◆ TASK BRIEF: When you reach the line containing "Instruction: Click the Size column header" in the entries below, please begin setting down lines exactly, stop only after the last one, and add nothing else.

◆ RECORDS SUPPLIED:
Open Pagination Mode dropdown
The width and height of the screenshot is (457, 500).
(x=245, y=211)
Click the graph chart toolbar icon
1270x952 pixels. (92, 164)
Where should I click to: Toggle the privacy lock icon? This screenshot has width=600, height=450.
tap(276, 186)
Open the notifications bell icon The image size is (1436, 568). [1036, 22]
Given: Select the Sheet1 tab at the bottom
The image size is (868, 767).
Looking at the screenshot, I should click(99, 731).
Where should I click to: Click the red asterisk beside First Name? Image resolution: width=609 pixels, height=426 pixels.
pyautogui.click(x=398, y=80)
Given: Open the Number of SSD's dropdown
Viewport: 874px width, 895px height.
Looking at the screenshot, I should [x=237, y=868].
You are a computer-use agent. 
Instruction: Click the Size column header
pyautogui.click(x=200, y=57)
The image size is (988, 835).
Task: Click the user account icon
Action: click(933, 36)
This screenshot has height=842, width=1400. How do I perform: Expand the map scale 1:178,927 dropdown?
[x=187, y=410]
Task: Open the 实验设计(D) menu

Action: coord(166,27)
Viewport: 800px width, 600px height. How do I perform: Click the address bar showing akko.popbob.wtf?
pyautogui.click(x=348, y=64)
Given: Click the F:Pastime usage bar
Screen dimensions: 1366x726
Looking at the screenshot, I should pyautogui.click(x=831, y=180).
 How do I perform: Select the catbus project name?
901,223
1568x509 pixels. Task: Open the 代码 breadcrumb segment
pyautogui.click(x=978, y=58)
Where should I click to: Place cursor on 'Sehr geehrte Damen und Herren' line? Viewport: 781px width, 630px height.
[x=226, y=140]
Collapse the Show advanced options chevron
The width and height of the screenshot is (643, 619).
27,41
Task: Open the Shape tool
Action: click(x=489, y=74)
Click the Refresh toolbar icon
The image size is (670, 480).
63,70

◆ SOLUTION:
Instruction: Click the Size column header
pyautogui.click(x=200, y=57)
The image size is (988, 835).
Task: Click the user account icon
Action: click(933, 36)
This screenshot has height=842, width=1400. How do I perform: Expand the map scale 1:178,927 dropdown?
[x=187, y=410]
Task: Open the 实验设计(D) menu

Action: coord(166,27)
Viewport: 800px width, 600px height. How do I perform: Click the address bar showing akko.popbob.wtf?
pyautogui.click(x=348, y=64)
Given: Click the F:Pastime usage bar
Screen dimensions: 1366x726
Looking at the screenshot, I should pyautogui.click(x=831, y=180).
 How do I perform: Select the catbus project name?
901,223
1568x509 pixels. Task: Open the 代码 breadcrumb segment
pyautogui.click(x=978, y=58)
Where should I click to: Place cursor on 'Sehr geehrte Damen und Herren' line? Viewport: 781px width, 630px height.
[x=226, y=140]
Collapse the Show advanced options chevron
The width and height of the screenshot is (643, 619).
27,41
Task: Open the Shape tool
Action: click(x=489, y=74)
Click the Refresh toolbar icon
The image size is (670, 480).
63,70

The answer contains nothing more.